Svay Pak Child-Sex Trade Back in Business—Again

“Small girl, small girl,” a tattooed teenager named Ratha shouted on Wednesday afternoon from the dusty road leading down from National Route Five into the notorious brothel village of Svay Pak on the outskirts of Phnom Penh.

Ratha led reporters past apartment complexes and small shops to an outdoor coffee shop in the village, located 11 km from central Phnom Penh, and launched his child prostitution sales pitch.

“You want a small girl, I can get for you,” Ratha said. But, he added: “We have to do in secret now.”

Children aged 10 and younger are available for sex, he said.

Svay Pak, which gained global notoriety as a haven for pedophiles, is not the thriving red light area it was before it was once-again officially declared closed in November 2004, but it is definitely back in business.

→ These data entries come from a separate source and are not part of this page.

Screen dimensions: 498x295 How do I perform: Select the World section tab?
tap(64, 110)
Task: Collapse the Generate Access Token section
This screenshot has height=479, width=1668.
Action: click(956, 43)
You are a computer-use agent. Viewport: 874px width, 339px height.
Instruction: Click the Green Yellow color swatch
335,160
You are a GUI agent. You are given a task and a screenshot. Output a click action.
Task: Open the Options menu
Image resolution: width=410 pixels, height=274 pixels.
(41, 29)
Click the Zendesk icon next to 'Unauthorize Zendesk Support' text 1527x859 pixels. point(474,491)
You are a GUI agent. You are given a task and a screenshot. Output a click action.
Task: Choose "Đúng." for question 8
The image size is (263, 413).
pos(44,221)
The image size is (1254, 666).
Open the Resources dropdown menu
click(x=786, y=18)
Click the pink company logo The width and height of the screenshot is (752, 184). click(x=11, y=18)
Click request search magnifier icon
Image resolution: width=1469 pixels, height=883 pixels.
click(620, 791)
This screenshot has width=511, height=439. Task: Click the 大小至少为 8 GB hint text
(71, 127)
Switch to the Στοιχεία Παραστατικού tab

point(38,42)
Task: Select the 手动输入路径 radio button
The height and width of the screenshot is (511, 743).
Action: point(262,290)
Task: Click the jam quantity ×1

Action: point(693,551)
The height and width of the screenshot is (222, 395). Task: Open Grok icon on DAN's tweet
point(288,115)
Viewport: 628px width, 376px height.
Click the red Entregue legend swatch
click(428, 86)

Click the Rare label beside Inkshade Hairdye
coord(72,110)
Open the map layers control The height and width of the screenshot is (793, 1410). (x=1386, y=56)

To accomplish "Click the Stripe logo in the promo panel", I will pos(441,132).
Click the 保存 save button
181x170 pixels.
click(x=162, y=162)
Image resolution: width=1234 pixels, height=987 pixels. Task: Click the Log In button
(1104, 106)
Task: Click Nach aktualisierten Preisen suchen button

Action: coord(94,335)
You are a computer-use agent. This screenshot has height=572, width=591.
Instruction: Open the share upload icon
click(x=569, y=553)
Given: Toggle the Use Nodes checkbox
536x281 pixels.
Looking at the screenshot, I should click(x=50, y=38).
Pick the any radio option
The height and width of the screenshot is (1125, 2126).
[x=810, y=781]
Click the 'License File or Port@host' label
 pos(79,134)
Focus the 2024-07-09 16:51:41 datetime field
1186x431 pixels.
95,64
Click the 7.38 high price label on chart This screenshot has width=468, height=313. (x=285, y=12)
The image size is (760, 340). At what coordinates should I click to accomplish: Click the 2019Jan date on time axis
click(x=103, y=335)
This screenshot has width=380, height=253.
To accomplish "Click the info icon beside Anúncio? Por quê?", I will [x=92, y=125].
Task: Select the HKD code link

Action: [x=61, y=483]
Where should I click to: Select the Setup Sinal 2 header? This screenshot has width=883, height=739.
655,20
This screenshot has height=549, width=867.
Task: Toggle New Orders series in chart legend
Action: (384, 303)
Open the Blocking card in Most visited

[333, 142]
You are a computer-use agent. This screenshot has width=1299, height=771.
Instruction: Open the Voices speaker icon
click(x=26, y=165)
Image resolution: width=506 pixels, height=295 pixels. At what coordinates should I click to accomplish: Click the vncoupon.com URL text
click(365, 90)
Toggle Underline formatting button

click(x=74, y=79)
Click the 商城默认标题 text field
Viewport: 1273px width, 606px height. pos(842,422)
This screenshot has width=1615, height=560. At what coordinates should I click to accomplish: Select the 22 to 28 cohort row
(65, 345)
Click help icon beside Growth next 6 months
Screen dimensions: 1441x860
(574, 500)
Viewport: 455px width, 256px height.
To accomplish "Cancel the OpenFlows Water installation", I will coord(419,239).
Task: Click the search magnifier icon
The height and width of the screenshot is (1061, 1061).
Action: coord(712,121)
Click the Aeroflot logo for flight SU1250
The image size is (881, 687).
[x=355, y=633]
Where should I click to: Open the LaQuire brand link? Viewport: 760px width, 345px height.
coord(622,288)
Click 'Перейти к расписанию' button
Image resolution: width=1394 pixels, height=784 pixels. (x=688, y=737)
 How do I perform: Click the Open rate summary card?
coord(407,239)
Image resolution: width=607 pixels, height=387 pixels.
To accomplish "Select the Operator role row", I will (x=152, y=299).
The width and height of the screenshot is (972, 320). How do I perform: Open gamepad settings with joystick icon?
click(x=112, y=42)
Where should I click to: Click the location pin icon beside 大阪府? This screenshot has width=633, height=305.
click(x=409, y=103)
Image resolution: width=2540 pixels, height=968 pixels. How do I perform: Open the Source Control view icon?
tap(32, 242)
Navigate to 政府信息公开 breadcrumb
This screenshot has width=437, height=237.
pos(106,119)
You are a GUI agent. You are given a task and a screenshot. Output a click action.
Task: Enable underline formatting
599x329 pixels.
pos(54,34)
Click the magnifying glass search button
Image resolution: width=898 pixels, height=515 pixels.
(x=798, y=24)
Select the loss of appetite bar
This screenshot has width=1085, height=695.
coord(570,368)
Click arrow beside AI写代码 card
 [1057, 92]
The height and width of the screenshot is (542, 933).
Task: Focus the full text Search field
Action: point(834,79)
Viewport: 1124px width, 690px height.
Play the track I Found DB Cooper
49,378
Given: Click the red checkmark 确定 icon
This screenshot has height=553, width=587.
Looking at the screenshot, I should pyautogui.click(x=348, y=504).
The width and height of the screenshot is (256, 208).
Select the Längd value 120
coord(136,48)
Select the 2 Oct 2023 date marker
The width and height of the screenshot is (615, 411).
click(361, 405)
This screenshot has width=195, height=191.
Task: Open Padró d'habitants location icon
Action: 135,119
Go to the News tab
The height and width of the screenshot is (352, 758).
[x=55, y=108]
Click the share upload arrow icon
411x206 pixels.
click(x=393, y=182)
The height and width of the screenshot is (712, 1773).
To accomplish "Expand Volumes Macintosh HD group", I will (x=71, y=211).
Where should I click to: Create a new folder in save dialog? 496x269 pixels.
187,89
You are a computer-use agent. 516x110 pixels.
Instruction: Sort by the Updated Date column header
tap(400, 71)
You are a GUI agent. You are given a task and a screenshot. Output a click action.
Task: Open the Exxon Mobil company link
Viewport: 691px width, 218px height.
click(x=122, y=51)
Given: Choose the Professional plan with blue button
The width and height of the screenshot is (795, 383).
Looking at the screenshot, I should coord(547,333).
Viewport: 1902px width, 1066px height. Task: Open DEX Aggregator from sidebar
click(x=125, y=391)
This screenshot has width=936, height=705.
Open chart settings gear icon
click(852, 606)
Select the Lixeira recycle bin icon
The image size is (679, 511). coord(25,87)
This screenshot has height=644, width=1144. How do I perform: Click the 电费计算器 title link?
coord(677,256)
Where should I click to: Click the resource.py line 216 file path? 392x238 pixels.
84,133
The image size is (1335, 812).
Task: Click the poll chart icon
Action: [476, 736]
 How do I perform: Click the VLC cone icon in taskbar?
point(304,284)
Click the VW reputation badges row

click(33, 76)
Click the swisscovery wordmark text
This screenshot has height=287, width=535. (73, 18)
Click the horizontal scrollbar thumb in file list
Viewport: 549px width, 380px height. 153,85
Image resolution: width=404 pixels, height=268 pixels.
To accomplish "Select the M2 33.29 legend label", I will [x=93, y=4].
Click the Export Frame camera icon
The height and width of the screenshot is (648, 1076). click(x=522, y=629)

Phnom Penh Municipality declared in December 2004 that a modern shopping center would be constructed at Svay Pak, and that a new bridge was to be constructed nearby across the Tonle Sap river, in a bid to attract legitimate investment to the area.

Ratha, one of several teenaged pimps hawking for customers on Wednesday and Thursday, said it is again safe for pedophiles because police no longer monitor Svay Pak.

The village in Russei Keo district on average receives two foreign customers each day, he said.

Ratha pointed to a man on a motorcycle driving by and claimed he was a plainclothes police officer, but added that there was nothing to worry about.

“The police have the same business as us. We only worry about NGOs,” he said.

The introduction over, Ratha led a reporter on Wednesday through a maze of tiny wooden houses just off the village’s main dirt road to the back door of a large, windowless brick building.

Inside, he pointed to a small room with a pink velvet-covered bed and instructed a reporter to wait.

After five minutes, a girl of about 12 years, but who Ratha said was 13, entered the small room and said simply: “$100.”

Ratha said he could talk her price down to $40 for sexual intercourse. During a follow up visit on Thursday, Ratha said he had other girls younger than 10 year old.

Anti-pedophile NGO International Justice Mission said Thursday that it was aware that Svay Pak’s child sex trade was again operational, but added that coordinating raids on the village had proven difficult.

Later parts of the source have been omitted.